For food manufactures or restaurants which produce a large amount of food, safety and security of food is a highly important issue. When a serious food-poisoning incident is covered on television, the staff in charge of food hygiene will develop a tense feeling as if it happened to themselves.
How do managers or food-hygiene staff of such industries react to these incidents in order not to fall into the same rut? I think they are just repeating the same old guidance such as wash your hands well, wash the utensils well, or control the refrigerators’ temperature well.
They surely are the essential activities in general food hygiene control, but I think they are not equiponderant and their priority should vary according to climate, season, dietary culture and food poisoning pattern.
As shown in Figure 1 and 2, recent Japanese food-poisoning culprits follow a pattern that about 40% of them are norovirus and about 30% campylobacter. Every year, these two microorganisms cause about 70% of food-poisoning incidents.
That is to say, if you take substantive measures against these two microorganisms, you can reduce the food-poisoning risk by 70%. It might be almost impossible to eliminate 70% of the risk, but for people in charge of food hygiene control, it is well worth focusing on this point.
As most of the campylobacter food-poisoning cases happen through poultry, it might be the best countermeasure to avoid cross-contamination from that material thoroughly. However, the process is hard to control and many incidents are actually due to cross-contamination at kitchens of the facilities. I believe special rules and responsible staff should be defined for processing poultry.
Sufficient heating of food materials is obviously important. Without enough knowledge of the targeted materials and microorganisms, however, countermeasures against cross-contamination sometimes come in nowhere. It is meaningful to identify the microorganisms’ cross-contamination route in the kitchen, but guidance by a microorganism professional often reveals the hidden route of contamination.
As recent infection pattern of Norovirus lies in cross-contamination, thorough prevention of it would be the minimum goal.

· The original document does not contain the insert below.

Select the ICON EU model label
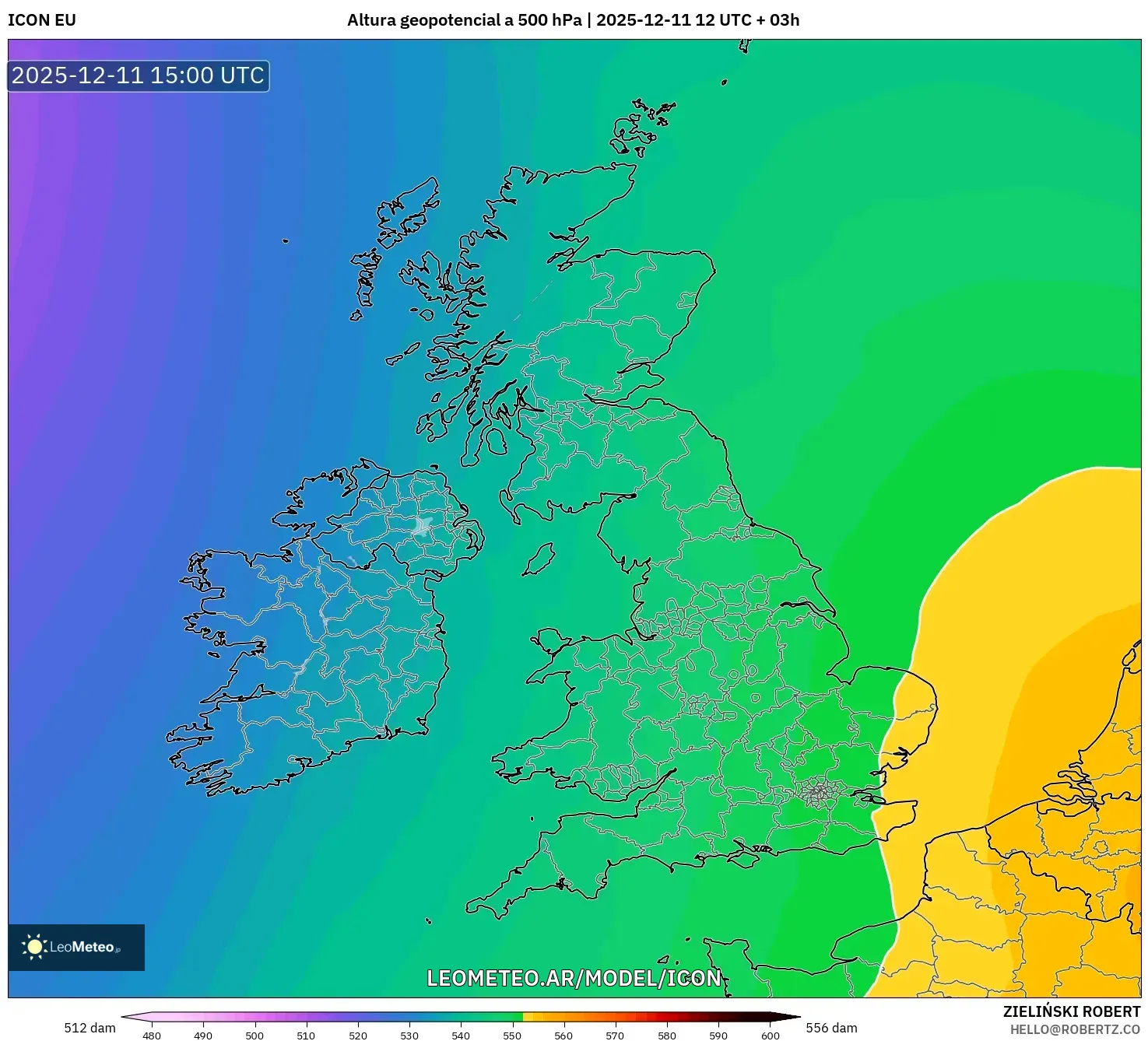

What kind of cross-contamination comes about the most? It is a transmission from toilets to food products through humans. We have to prevent Norovirus from going out of toilets which are usually highly contaminated.
As shown in the picture, if you wash your hands remaining seated right after relieving yourself and then go on to the next step such as pulling your trousers up, excretory contaminations can be kept inside toilets.

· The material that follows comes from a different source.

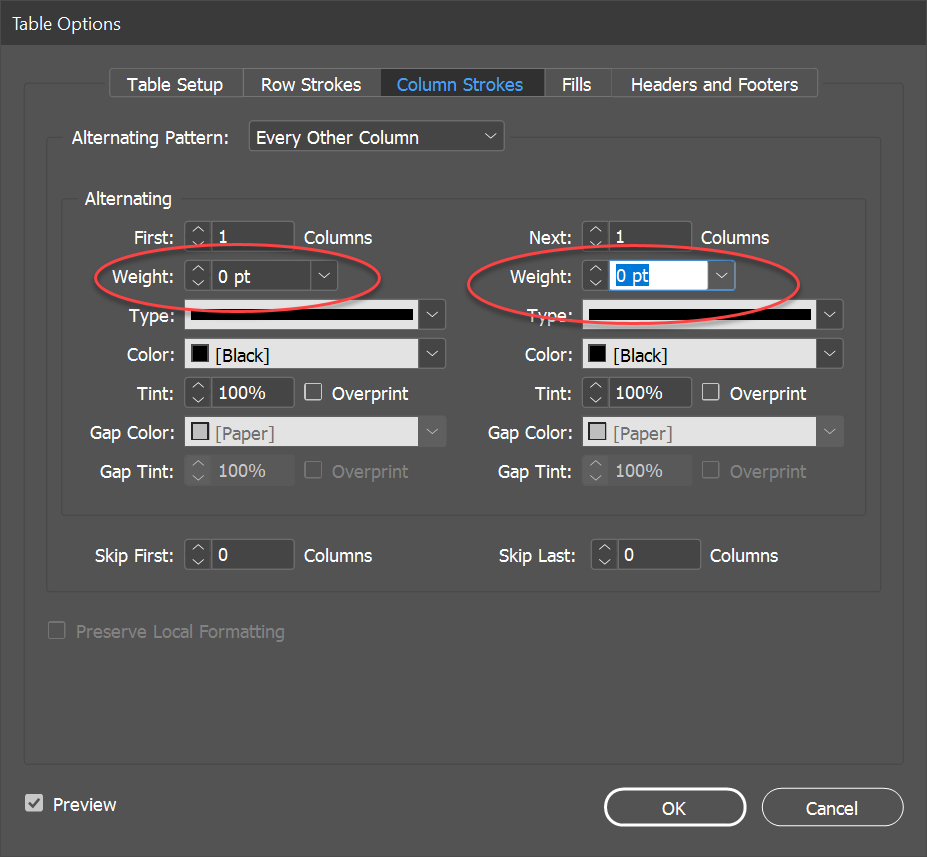
Task: Dismiss the dialog via Cancel
Action: [832, 807]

This method has already been adopted by many facilities for school lunch. I think this is also effective for restaurants and food factories.
There are many more ways to avoid the outgo of Norovirus from toilets.
As we have seen, understanding the recent food-poisoning pattern in the country and seeking and instructing appropriate measures for the trend will make your food hygiene control more efficient. Food sanitation supervisors are advised to make an analysis on the food-poisoning pattern in recent years.